Anyway, unbeknownst to me, we were very nearly at the end of the one-hour session when he (I didn’t catch his name) told us to get in two lines, facing each other. He told us to get into the squat position (see below) and hold this position. If we saw anyone wavering, we were to shout “Cheat!” and that person would be out. Well, as someone in the group said, “No one likes a grass”, so in the end, the instructor had to do it. As with everything we did, I was just focused on getting through it.

Squat position

So, I got into the squat position and a few people went out in the first 30 seconds or so. I was just looking at the ground, keeping myself to myself. He was calling out other people and they were going out too. I didn’t think anything of it; I kept my eyes down. Anyway, I suppose a minute (or maybe two minutes, I have no idea) had elapsed and I look up and there’s just little old me and some super fit man from the reds left! People are cheering me on and I’m just shocked. So, I keep at it, I feel ok…a little more time goes by and I keep looking at the ground. All of a sudden, this other man bows out and I’m the only one left and I have beaten them all! WHUT! I tell you what, the only other time I’ve been more shocked is when I got my first ‘first class’ essay in uni! I couldn’t believe it. It just proves that everyone has their strengths and weaknesses and because you do such a range of exercises with the BMF, I suppose you’re bound to find something that you’re good at. Well, there you go. A lovely surprise which has spurred me on no end.
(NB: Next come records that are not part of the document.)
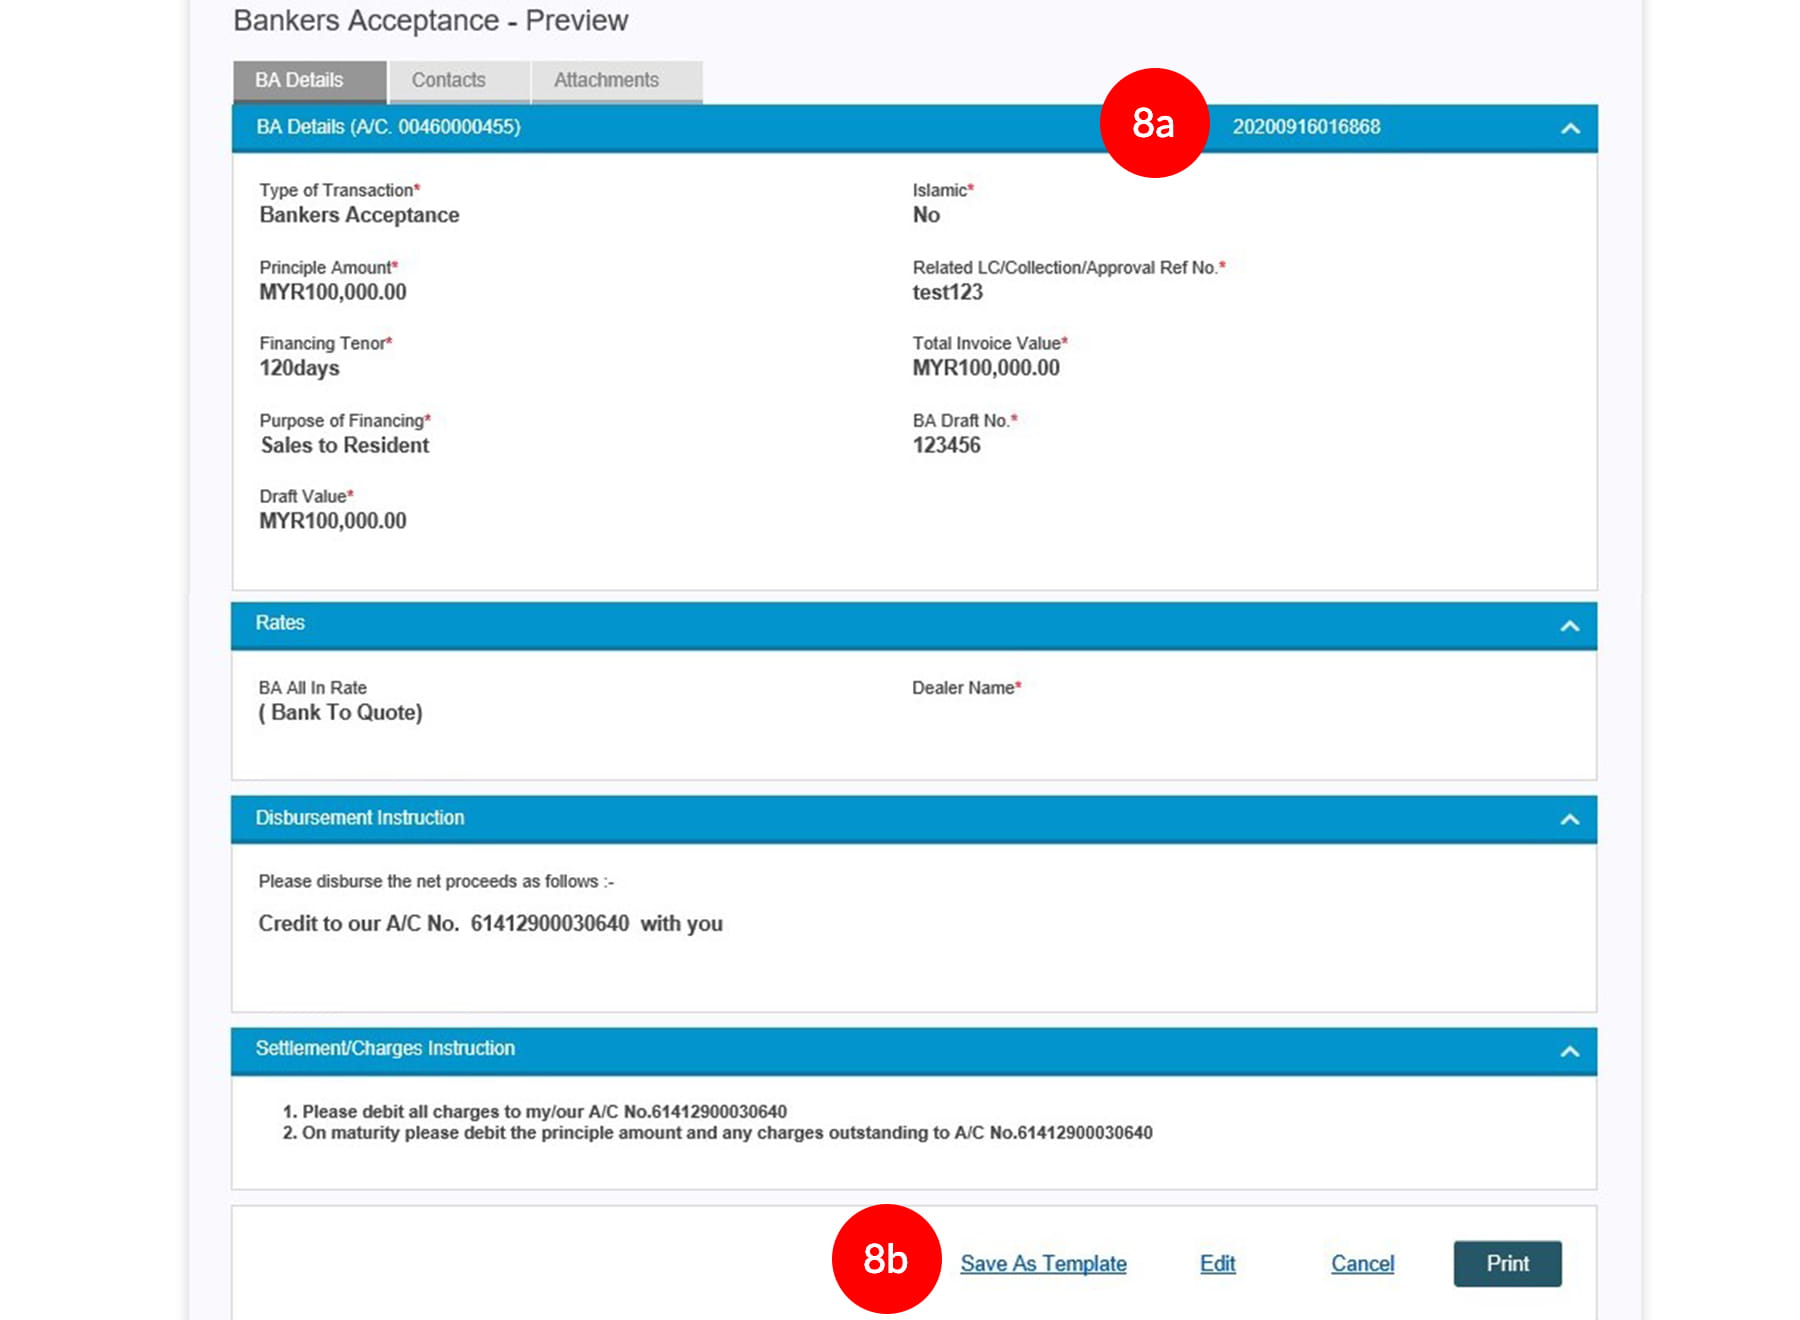Collapse the Settlement/Charges Instruction chevron
The width and height of the screenshot is (1800, 1320).
pos(1569,1051)
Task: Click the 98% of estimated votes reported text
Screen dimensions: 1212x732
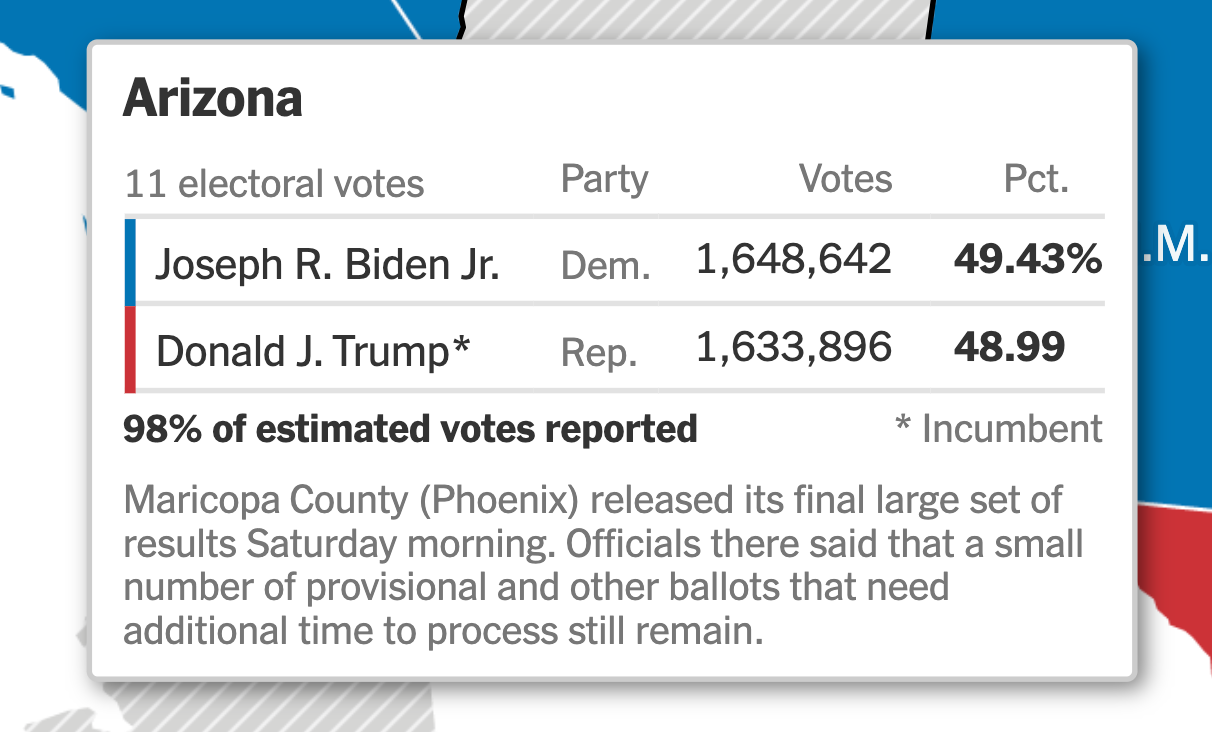Action: [x=410, y=429]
I don’t know if I’ve given the most encouraging account of the BMF, but if you want to get in shape, this is a pretty inexpensive and fun way of doing it. If I’m going to put myself through pain, I’d rather do it with a group of other people instead of being on my own. You also have all the knowledge and experience of the instructor, who is in the armed forces. You can’t really get better than that, if you think about it.